English translation of French application 01/13241 filed 12 Oct. 2001 which became PCT/FR02/03484 filed 11 Oct. 2002
BACKGROUND OF THE INVENTION
1. Field of the Invention
The present invention relates to digital circuits protected against the effects of disturbances such as transitory disturbances resulting from external causes or from time faults linked to the circuit manufacturing.
2. Discussion of the Related Art
A transitory fault is generated by a local disturbance resulting for example from particle bombardings. The capacitances of the nodes and the supply voltages of modern integrated circuits being smaller and smaller, the charges present on the nodes become very small. Thus, the circuits become sensitive to smaller and smaller disturbances. The logic value of a node can be inverted by particles having very small powers. In past integrated circuit technologies, particles hitting the memory points were mostly the cause of logic faults. With the increased sensitivity of modern technologies, transitory pulses affecting a node of a combinatory circuit propagate to the memory point inputs (latches). At the same time, the increase in operating speeds increases the probability for a transitory pulse at the input of a latch to effectively be sampled thereby, resulting in a logic error.

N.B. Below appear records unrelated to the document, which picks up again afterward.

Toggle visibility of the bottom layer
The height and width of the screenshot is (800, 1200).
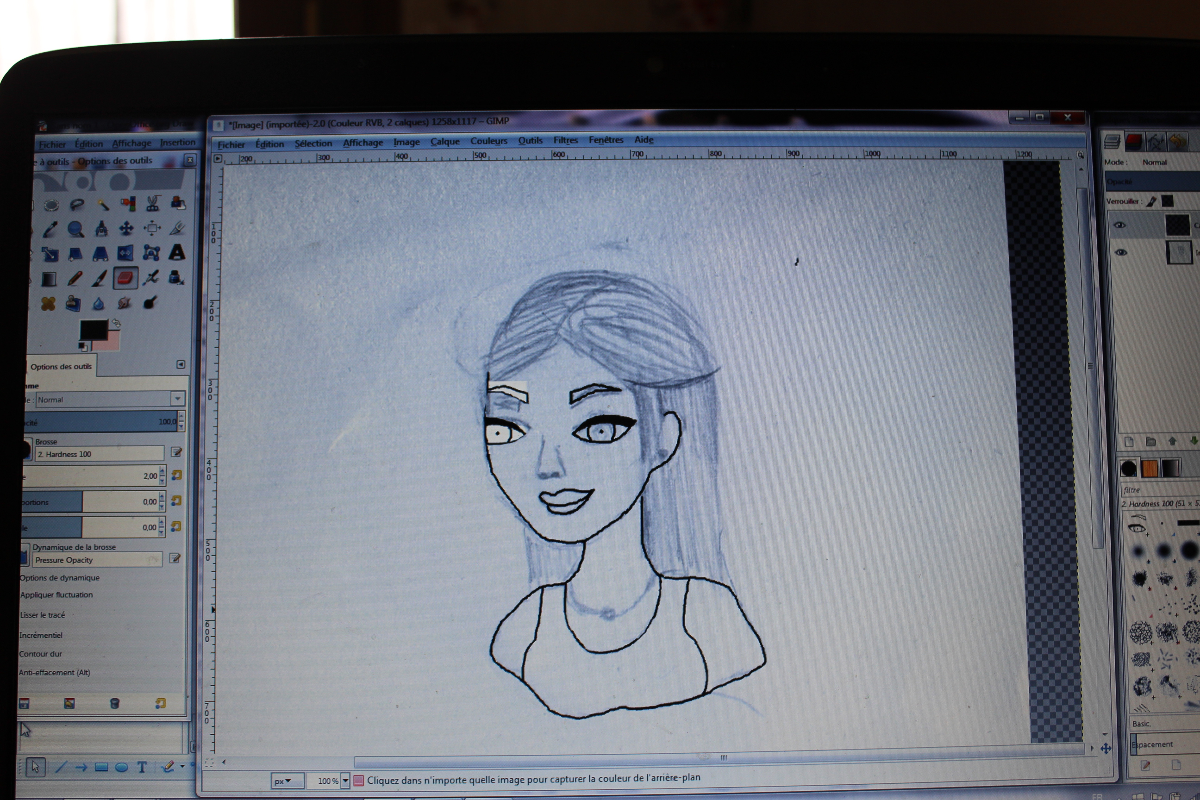tap(1120, 253)
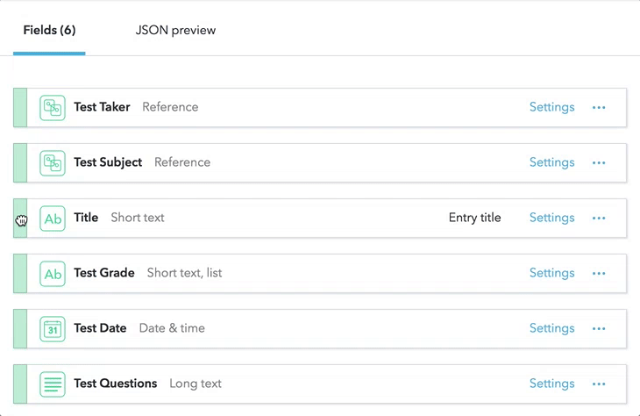
Task: Click the Test Subject reference field icon
Action: pyautogui.click(x=53, y=162)
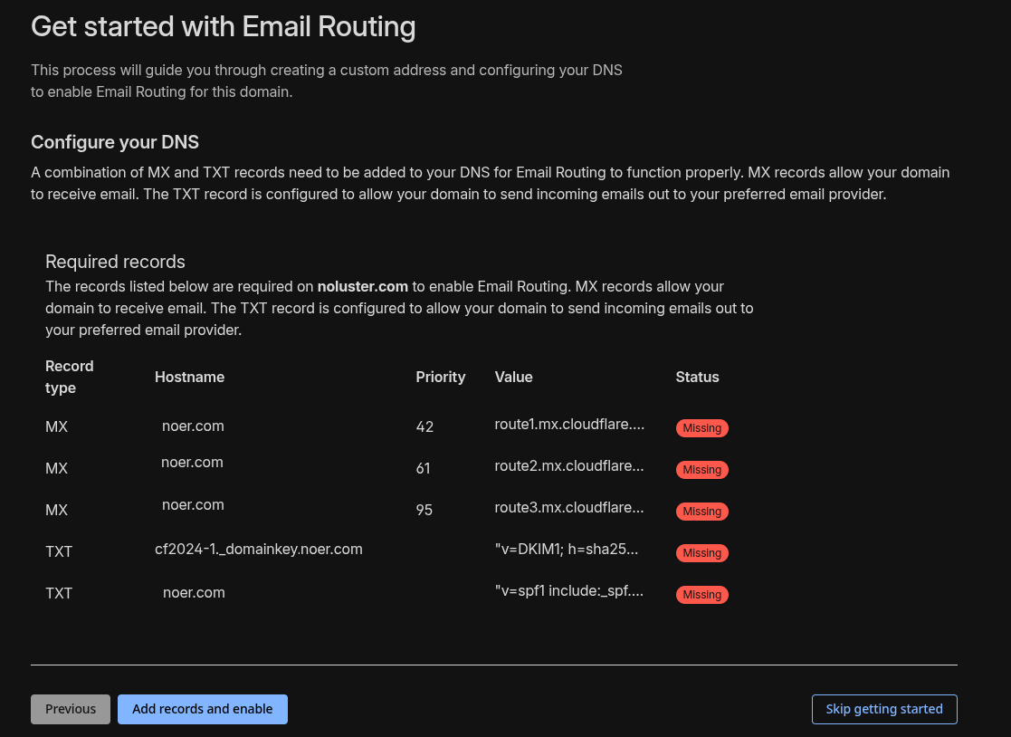Click the cf2024-1._domainkey.noer.com hostname
This screenshot has width=1011, height=737.
(259, 549)
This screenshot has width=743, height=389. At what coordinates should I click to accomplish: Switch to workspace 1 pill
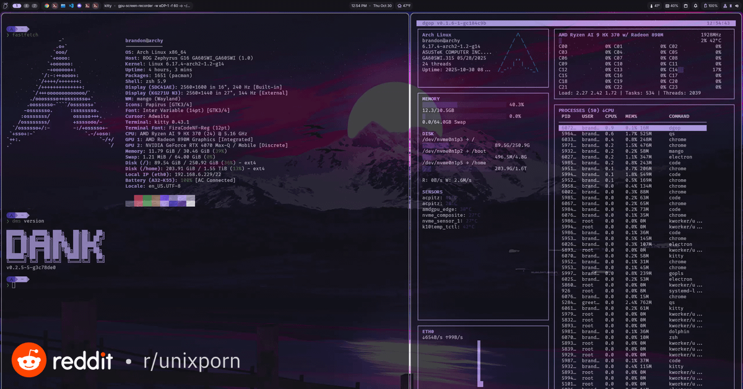[17, 6]
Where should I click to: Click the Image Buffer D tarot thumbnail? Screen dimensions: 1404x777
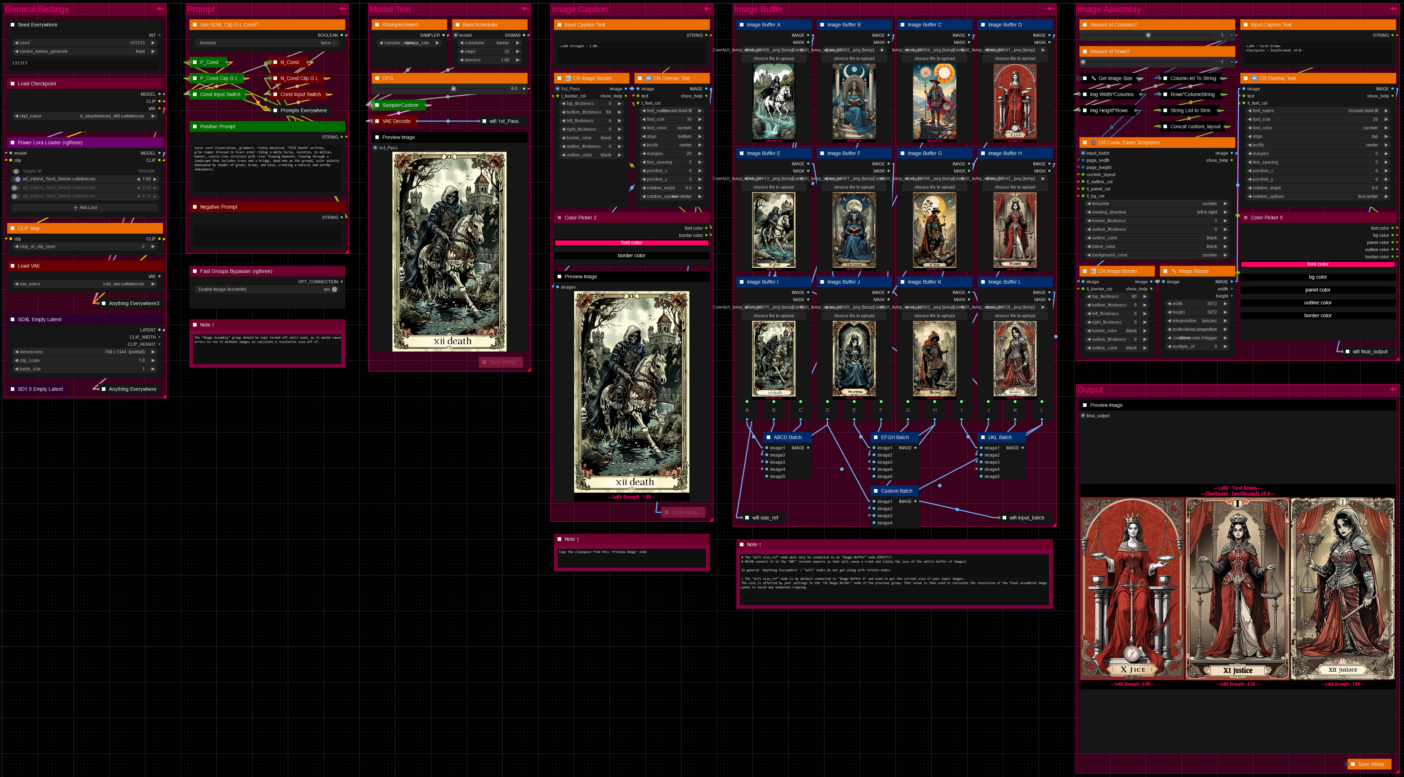point(1015,102)
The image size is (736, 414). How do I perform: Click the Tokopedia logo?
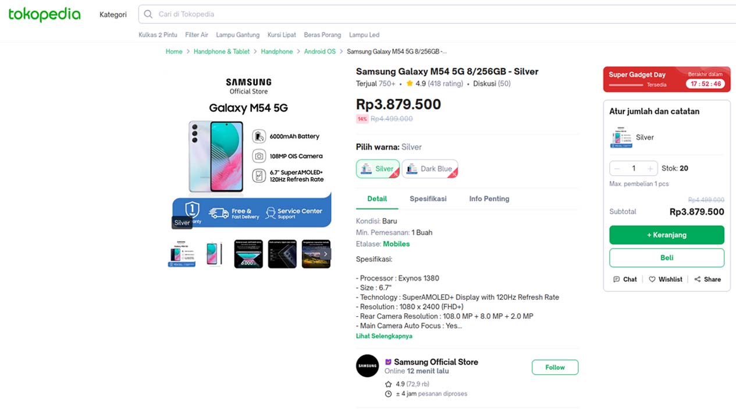pos(44,15)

A time fault results from the fact that, while a circuit element is normally designed to have a given response time, this time, because of a local manufacturing defect, may be longer than what has been provided by the designer. Thus, if a sampling is performed after the normal circuit response time, this sampling may occur while the circuit has not switched yet. Due to the increase in density and operating speed of modern integrated circuits, such faults are more and more current and very difficult to test with usual test programs and may thus remain in a circuit normally tested as being good.
Generally, a fault resulting from a transitory disturbance or from a manufacturing defect modifying the response time of a circuit element will be called a temporary fault, or simply, a fault.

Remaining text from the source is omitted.